Friday 24 August 2012

Trechos de uma vida a dois

          O fato que será descrito é verídico e foi narrado por uma testemunha ocular que pelas circunstâncias atuais - às vésperas das eleições dos municípios - prefere não se identificar. Aconteceu há mais de um ano, abaixo do Trópico de Capricórnio, quando o sol estava prestes a fazer seu sacrifício diário: ajoelhar-se perante à lua. Pela meia dúzia de pessoas que podiam ser vistas caminhando nas ruas, podia-se dizer que fazia frio ou era domingo. Às margens da Av. Beiramar, um casal andava de mão dadas enquanto tantos outros casais desatavam as mãos. Fazia frio e era domingo, antes que o leitor se pergunte qual relevância isso teria na narração dos acontecimentos.

          Um casal andava de mãos dadas, apesar de todas as intempéries do trópico, do sol, do frio e da vida. Entregues à luz solar, eles seguiam o curso natural da vida: nascer, reproduzir e morrer. Exilados do ventre materno, aprenderam a tríplice idéia que lhes fora forçada a engolir junto com as demais refeições diárias e algum óleo de fígado de bacalhau. Andavam com a naturalidade que também foram forçados a aprender. - O que seria da humanidade se não existisse a barbárie? Em meio à todo silêncio, sempre há espaço para alguma pergunta ensurdecedora...

          Sentaram-se. Ambos. Parecia que o mundo acabava ali. Acomodaram-se num banco de madeira meio surrada, provavelmente feito por mãos sofridas e também surradas. Estavam confortavelmente acomodados e sabiam que pouca coisa fora daquele metro quadrado - o banco de madeira, as mãos, as mães etc - poderia ser modificada. Estava frio e era necessário um mate. Em frente ao mirante da Av. Beiramar, o casal não se importava muito com o que acontecia ao seu redor a não ser o conforto do banco, o mate quente e os beijos molhados.

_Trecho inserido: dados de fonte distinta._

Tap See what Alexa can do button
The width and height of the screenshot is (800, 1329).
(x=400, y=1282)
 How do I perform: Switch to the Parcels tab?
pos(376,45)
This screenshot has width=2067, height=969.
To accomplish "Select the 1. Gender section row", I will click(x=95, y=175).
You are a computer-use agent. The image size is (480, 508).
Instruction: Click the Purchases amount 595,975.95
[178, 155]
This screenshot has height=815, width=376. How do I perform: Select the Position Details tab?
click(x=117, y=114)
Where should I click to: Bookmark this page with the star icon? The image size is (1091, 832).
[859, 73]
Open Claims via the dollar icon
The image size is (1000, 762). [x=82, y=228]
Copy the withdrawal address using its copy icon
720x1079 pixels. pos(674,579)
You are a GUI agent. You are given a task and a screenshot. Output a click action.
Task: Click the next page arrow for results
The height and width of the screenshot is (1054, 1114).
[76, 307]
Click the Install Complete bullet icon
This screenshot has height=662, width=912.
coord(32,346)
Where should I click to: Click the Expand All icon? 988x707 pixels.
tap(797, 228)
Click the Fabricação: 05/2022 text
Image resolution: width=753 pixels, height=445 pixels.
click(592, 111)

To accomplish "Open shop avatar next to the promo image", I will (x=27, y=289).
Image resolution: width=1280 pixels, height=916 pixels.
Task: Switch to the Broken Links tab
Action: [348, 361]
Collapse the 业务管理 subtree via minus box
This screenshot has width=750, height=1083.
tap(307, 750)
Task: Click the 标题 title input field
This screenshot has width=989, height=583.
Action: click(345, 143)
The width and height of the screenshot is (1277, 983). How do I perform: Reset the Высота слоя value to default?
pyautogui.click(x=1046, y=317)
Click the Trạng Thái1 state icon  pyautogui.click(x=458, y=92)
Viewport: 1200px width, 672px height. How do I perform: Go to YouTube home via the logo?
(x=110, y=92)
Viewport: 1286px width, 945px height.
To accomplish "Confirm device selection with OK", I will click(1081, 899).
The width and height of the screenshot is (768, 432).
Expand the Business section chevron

          Tudo transcorria bem. Parece-me, no entanto, que certos casais têm uma certa tendência à catástrofe. Podem, assim, despertar a ira de certos deuses em momentos inoportunos. Sentados naquele surrado banco, acompanhados de um bom chimarrão, o casal começou a relembrar do passado, das pretéritas experiências românticas, uma forma covarde de invocar o deus Khronos. Seria relembrar o passado o maior ato de desespero? Lembremos do presente...

         E essa história termina aqui. Pelo menos esse trecho. Os beijos e as trocas de carícias do casal foram interrompidas pelo castigo divino. Dizem que houve, entre eles, alguma desavença. Vá saber! Sobre o casal, aliás, nada mais sei. Fim.